§ Given exercise
Return all of the following lines verbatim, changing nothing.
--- start Data rows ---
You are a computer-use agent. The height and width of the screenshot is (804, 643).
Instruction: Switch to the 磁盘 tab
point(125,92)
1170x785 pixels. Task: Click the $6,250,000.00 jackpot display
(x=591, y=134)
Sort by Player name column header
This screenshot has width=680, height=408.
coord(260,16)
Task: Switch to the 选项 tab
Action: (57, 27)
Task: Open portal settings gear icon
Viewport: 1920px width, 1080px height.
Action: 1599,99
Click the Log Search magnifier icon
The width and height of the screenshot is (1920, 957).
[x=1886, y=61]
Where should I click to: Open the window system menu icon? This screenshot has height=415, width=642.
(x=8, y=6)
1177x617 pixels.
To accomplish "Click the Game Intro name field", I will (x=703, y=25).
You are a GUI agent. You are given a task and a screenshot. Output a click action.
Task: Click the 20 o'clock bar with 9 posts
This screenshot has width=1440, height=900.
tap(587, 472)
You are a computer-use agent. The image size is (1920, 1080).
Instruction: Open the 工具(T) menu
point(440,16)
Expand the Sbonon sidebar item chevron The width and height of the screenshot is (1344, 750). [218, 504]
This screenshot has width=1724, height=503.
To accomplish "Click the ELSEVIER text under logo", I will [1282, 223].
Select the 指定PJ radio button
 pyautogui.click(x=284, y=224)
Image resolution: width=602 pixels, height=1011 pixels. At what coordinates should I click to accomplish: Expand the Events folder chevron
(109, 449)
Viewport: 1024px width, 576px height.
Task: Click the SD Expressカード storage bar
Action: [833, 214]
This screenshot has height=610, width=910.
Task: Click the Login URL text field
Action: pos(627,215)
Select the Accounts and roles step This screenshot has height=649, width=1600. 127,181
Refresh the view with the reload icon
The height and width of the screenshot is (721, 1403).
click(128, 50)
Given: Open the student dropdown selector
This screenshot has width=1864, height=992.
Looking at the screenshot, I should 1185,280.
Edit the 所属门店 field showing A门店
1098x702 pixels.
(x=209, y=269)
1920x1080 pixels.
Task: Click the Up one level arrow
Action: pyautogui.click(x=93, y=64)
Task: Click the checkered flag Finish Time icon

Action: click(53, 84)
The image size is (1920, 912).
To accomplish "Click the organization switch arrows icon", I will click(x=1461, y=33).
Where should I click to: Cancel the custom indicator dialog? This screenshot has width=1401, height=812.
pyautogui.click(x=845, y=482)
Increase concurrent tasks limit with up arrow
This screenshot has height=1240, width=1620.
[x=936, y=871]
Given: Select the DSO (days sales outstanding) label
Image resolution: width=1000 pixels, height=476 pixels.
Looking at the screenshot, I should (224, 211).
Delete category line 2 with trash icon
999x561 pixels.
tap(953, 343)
--- end Data rows ---
§ Exercise response
You are a computer-use agent. The height and width of the screenshot is (804, 643).
Instruction: Switch to the 磁盘 tab
point(125,92)
1170x785 pixels. Task: Click the $6,250,000.00 jackpot display
(x=591, y=134)
Sort by Player name column header
This screenshot has width=680, height=408.
coord(260,16)
Task: Switch to the 选项 tab
Action: (57, 27)
Task: Open portal settings gear icon
Viewport: 1920px width, 1080px height.
Action: 1599,99
Click the Log Search magnifier icon
The width and height of the screenshot is (1920, 957).
[x=1886, y=61]
Where should I click to: Open the window system menu icon? This screenshot has height=415, width=642.
(x=8, y=6)
1177x617 pixels.
To accomplish "Click the Game Intro name field", I will (x=703, y=25).
You are a GUI agent. You are given a task and a screenshot. Output a click action.
Task: Click the 20 o'clock bar with 9 posts
This screenshot has width=1440, height=900.
tap(587, 472)
You are a computer-use agent. The image size is (1920, 1080).
Instruction: Open the 工具(T) menu
point(440,16)
Expand the Sbonon sidebar item chevron The width and height of the screenshot is (1344, 750). [218, 504]
This screenshot has width=1724, height=503.
To accomplish "Click the ELSEVIER text under logo", I will [1282, 223].
Select the 指定PJ radio button
 pyautogui.click(x=284, y=224)
Image resolution: width=602 pixels, height=1011 pixels. At what coordinates should I click to accomplish: Expand the Events folder chevron
(109, 449)
Viewport: 1024px width, 576px height.
Task: Click the SD Expressカード storage bar
Action: [833, 214]
This screenshot has height=610, width=910.
Task: Click the Login URL text field
Action: pos(627,215)
Select the Accounts and roles step This screenshot has height=649, width=1600. 127,181
Refresh the view with the reload icon
The height and width of the screenshot is (721, 1403).
click(128, 50)
Given: Open the student dropdown selector
This screenshot has width=1864, height=992.
Looking at the screenshot, I should 1185,280.
Edit the 所属门店 field showing A门店
1098x702 pixels.
(x=209, y=269)
1920x1080 pixels.
Task: Click the Up one level arrow
Action: pyautogui.click(x=93, y=64)
Task: Click the checkered flag Finish Time icon

Action: click(53, 84)
The image size is (1920, 912).
To accomplish "Click the organization switch arrows icon", I will click(x=1461, y=33).
Where should I click to: Cancel the custom indicator dialog? This screenshot has width=1401, height=812.
pyautogui.click(x=845, y=482)
Increase concurrent tasks limit with up arrow
This screenshot has height=1240, width=1620.
[x=936, y=871]
Given: Select the DSO (days sales outstanding) label
Image resolution: width=1000 pixels, height=476 pixels.
Looking at the screenshot, I should (224, 211).
Delete category line 2 with trash icon
999x561 pixels.
tap(953, 343)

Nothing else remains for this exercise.